[Data records]
▬▬▬▬▬▬
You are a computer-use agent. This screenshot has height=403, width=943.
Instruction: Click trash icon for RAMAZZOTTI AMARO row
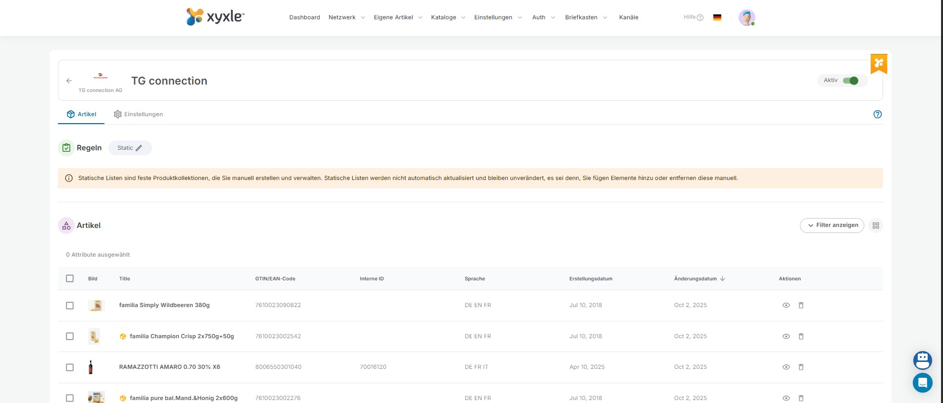coord(800,367)
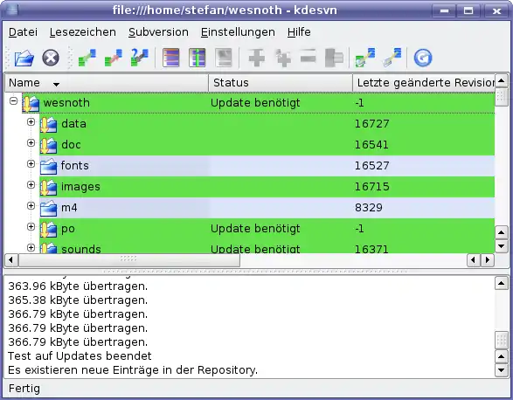Sort by the Status column header
Image resolution: width=513 pixels, height=400 pixels.
(x=281, y=83)
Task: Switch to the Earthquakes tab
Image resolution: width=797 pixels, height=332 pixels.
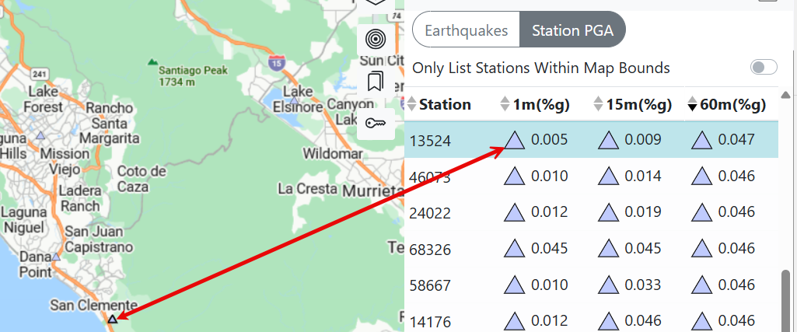Action: 466,31
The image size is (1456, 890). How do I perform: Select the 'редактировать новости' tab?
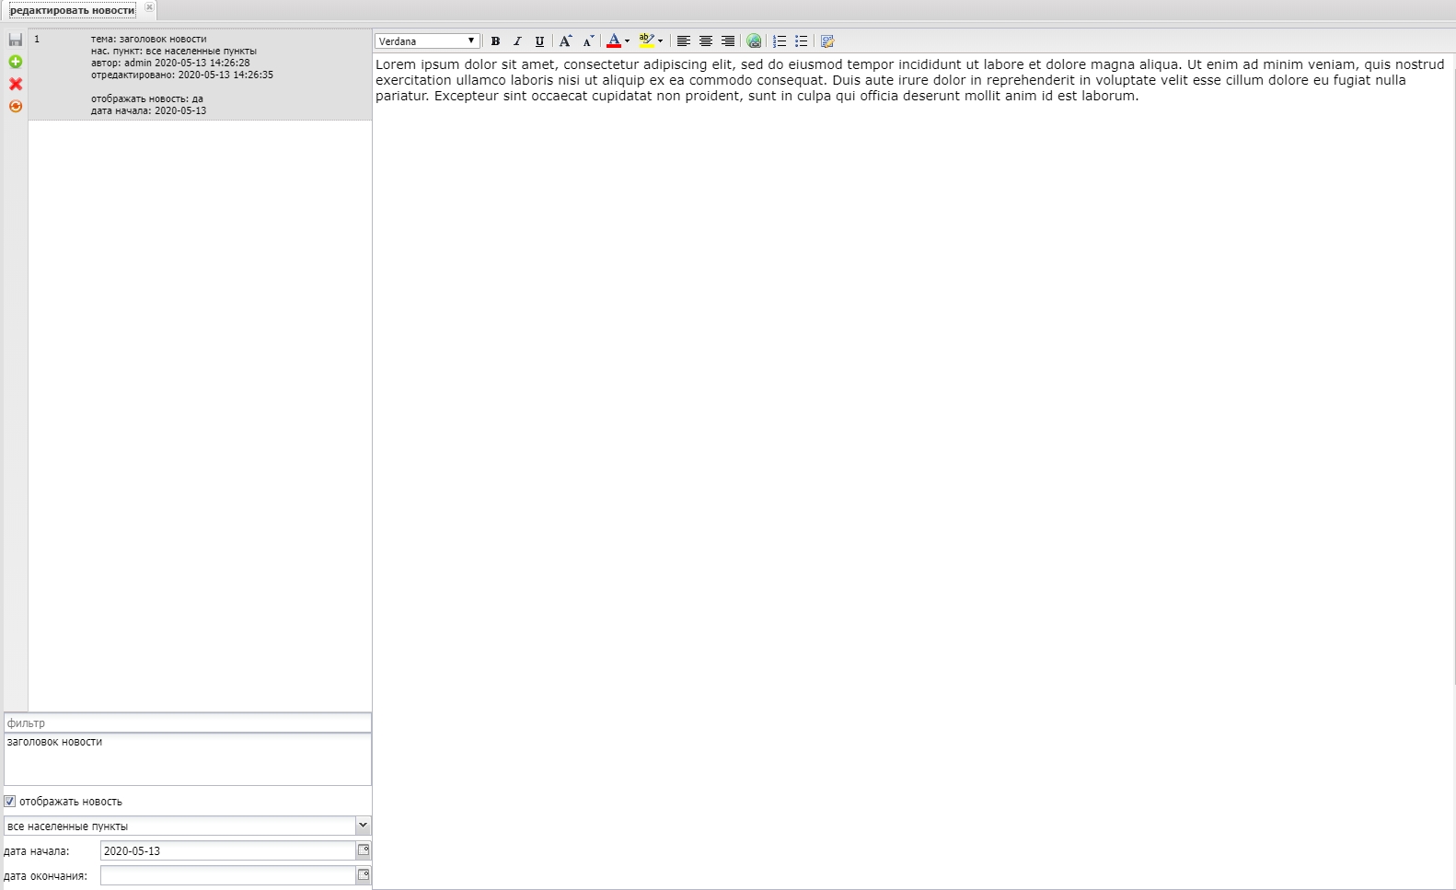pyautogui.click(x=72, y=10)
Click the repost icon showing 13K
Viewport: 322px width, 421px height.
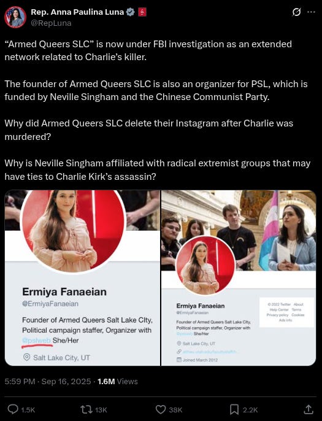tap(86, 409)
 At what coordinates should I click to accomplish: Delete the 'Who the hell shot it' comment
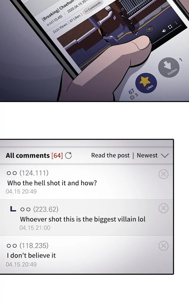tap(163, 174)
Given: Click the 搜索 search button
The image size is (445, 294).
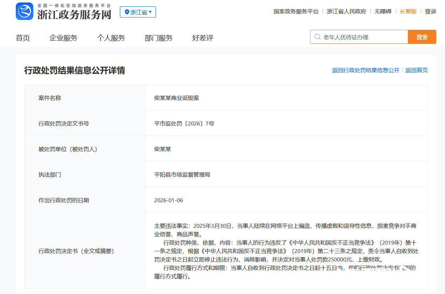Looking at the screenshot, I should (422, 36).
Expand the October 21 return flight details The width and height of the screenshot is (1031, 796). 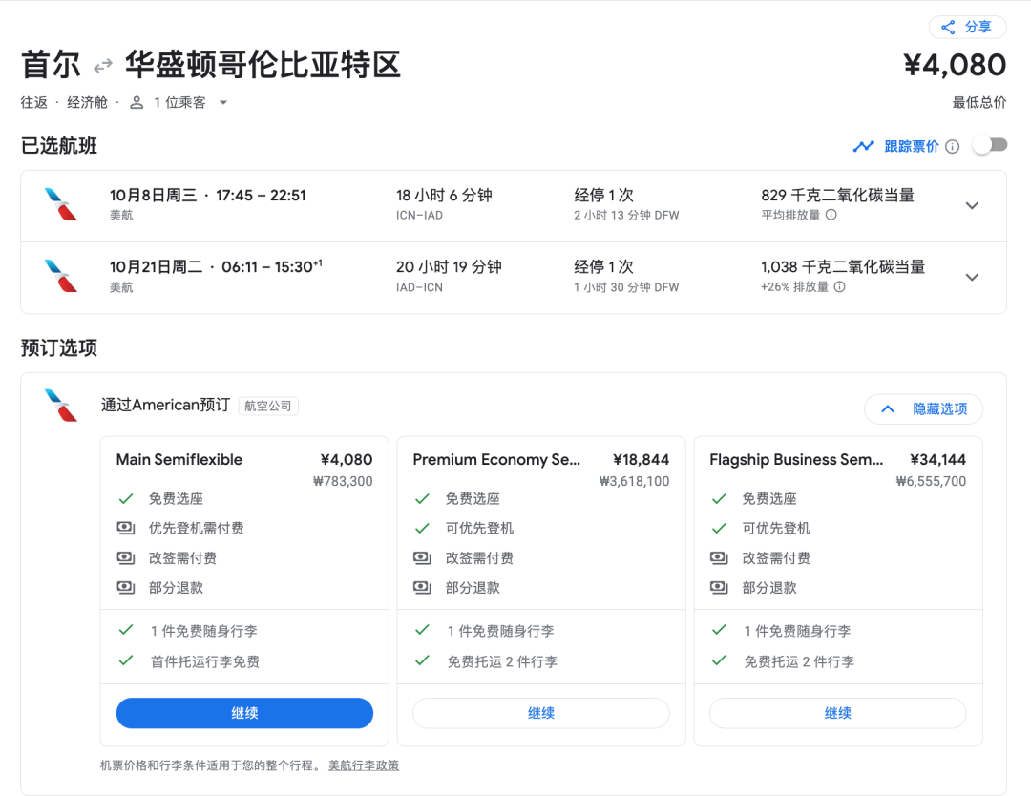click(972, 277)
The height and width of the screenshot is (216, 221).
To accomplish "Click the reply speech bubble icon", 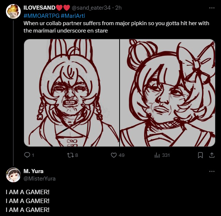I will point(27,155).
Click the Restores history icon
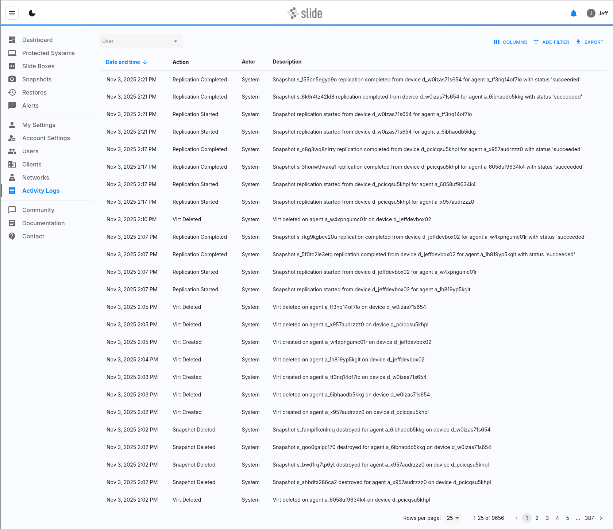Screen dimensions: 613x529 (12, 92)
▬▬▬▬▬▬
> Instructions to follow: Above are the records; return the lines in them from the one with "Instruction: Click trash" to the one with "Click the repost icon showing 13K", inclusive, exactly and without images.

> Written reply:
Instruction: Click trash icon for RAMAZZOTTI AMARO row
coord(800,367)
Sort by the Status column header
Image resolution: width=513 pixels, height=400 pixels.
(x=281, y=83)
Task: Switch to the Earthquakes tab
Image resolution: width=797 pixels, height=332 pixels.
Action: 466,31
The image size is (1456, 890). How do I perform: Select the 'редактировать новости' tab?
pyautogui.click(x=72, y=10)
Click the repost icon showing 13K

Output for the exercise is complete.